(Reuters Health)—Telling patients about their genetic risk for disease doesn’t usually lead to healthy behavior changes, such as eating better or exercising more, according to a new analysis of existing studies.
Researchers selected 18 studies that tracked seven potential behavior changes—such as quitting smoking, diet, physical activity and using sun protection—among people who had received genetic risk information for conditions, including lung cancer, Crohn’s disease, melanoma, colorectal cancer, type 2 diabetes, heart disease and hypertension.
In general, telling patients about their DNA-based risk estimates for these conditions did not affect their health behaviors or motivation to change behavior and did not lead to negative effects, such as depression or anxiety, the researchers reported online on March 15 in the BMJ.
Most of the evidence was low-quality, however, the authors note.

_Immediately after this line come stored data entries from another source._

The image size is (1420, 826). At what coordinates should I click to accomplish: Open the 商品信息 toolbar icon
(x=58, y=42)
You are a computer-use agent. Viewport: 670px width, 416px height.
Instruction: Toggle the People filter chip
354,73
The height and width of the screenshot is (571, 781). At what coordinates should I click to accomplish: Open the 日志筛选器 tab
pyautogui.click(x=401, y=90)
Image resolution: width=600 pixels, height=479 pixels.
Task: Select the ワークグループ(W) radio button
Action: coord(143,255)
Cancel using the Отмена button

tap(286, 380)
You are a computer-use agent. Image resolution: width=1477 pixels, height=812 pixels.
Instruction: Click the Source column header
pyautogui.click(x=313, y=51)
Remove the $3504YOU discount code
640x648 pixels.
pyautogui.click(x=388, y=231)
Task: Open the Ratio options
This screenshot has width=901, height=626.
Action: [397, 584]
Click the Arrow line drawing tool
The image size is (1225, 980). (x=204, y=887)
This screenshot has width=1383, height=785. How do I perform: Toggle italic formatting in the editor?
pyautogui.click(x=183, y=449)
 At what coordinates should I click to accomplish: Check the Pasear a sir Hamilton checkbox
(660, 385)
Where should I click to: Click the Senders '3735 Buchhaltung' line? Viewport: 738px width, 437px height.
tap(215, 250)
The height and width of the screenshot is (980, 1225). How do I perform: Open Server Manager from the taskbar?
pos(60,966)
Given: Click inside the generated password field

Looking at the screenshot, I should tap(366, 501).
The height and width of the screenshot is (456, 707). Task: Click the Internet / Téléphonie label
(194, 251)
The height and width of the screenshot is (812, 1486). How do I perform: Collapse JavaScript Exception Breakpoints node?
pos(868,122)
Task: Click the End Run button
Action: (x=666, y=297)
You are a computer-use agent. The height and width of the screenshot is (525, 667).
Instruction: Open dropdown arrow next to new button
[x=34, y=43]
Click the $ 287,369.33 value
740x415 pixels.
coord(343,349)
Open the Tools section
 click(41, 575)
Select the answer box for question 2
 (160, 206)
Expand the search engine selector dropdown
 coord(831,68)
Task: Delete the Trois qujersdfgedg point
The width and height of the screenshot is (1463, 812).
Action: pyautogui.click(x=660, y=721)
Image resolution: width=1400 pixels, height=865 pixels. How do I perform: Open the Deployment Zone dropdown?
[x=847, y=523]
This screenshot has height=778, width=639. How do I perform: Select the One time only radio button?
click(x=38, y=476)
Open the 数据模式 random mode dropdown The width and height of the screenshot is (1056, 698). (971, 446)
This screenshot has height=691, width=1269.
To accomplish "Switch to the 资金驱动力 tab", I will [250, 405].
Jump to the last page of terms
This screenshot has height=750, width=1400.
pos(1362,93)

Genetic tests have several possible uses, but this review suggests that such tests have no role in policies aimed at changing behavior to improve population health, said senior author Theresa M. Marteau of the Behavior and Health Research Unit at the University of Cambridge in the U.K.
“Two other possible uses include providing people with information to reduce uncertainty they may have about their chances of developing a disease even if the risk cannot be averted,” as in the case of the severe neurological disorder Huntington’s disease, and in categorizing people by risk to see who could benefit from interventions, such as surgery or medication, she said by email.
“Information is at best a weak intervention for changing behavior,” Marteau said. “We just have to reflect on the failure of most of us to keep our New Year’s resolutions … to realize that there is too often a gap or rather a chasm between our intentions and our behavior.”
Physical and economic cues, such as serving food with smaller tableware, may be a more effective way to prompt healthy behavior change, she said.
Genetic risk information may play a role in behavior change, but not on its own, said U.S. National Institutes of Health Director Dr. Francis Collins, who was not part of the new review.
“Inducing behavior change for diet and exercise and is extremely difficult, and these subjects were not offered any support,” Collins told Reuters Health by phone. “Even if they thought they should do something about it there was no assistance.”
Linking genetic risk assessments with interventional support systems and resources, such as wearable fitness trackers, as is happening now in the federal government’s Precision Medicine Initiative, may have better results, he said.